Critique

Par Lucie Renaud in lucierenaud.blogspot (Canada), 17 mai 2012
Un voyage que j’aurais voulu voir se poursuivre […]

«Le vrai voyageur, c’est celui qui jamais ne tente de revenir en arrière.» Cette citation de Jacques Renaud me semble définir l’essence même du road opera Alexandra, que l’on songe à la vie de l’exploratrice Alexandra David-Néel, au traitement musical de Zack Settel, au travail des interprètes et à la mise en scène de Pauline Vaillancourt, mais surtout à cette impression que, à la sortie de la représentation, nous ne sommes pas entièrement les mêmes, sans être entièrement autres.

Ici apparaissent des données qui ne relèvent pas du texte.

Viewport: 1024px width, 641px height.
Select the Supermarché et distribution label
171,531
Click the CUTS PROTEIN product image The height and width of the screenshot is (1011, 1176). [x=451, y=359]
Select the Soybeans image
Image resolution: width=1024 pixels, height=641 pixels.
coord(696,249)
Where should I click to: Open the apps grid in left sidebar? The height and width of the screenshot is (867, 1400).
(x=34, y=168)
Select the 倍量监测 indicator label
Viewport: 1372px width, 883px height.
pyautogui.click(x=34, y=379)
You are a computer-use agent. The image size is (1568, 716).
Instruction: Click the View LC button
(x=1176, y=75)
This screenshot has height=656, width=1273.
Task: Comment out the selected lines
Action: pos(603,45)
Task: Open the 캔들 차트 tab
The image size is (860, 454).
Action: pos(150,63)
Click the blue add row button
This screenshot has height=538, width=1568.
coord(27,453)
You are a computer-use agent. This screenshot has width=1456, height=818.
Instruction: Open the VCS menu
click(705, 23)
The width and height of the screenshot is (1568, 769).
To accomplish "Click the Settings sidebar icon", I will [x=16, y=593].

En une heure qui semble passer à la vitesse de l’éclair, on devient témoin mais aussi partie prenante — sherpa peut-être? — de cette histoire de dépassement, de volonté de découverte, de coup de foudre pour un pays, un peuple. Grâce à un traitement musical de Settel volontairement modal, très accessible, jouant essentiellement sur les couleurs et les atmosphères, la trame narrative se déploie dans un ailleurs, mais surtout vers l’intérieur, entre fragilité (troublantes mélopées a capella de Jessica Wise) et volonté (ancrage des cors tibétains, chœur d’hommes). Les percussions, prolongement du battement cardiaque, deviennent deuxième narrateur autant que les projections raffinées de Jean Décarie. (Ce «lever de soleil» en montagne, révélé à touches impressionnistes, restera dans ma mémoire.) Le contrepoint entre pulsation rythmique et arabesques lyriques permet d’esquisser un parallèle entre l’effervescence du monde extérieur et l’ancrage plus intemporel du monde intérieur.

Un voyage que j’aurais voulu voir se poursuivre, à travers d’autres fragments du journal de David-Néel […].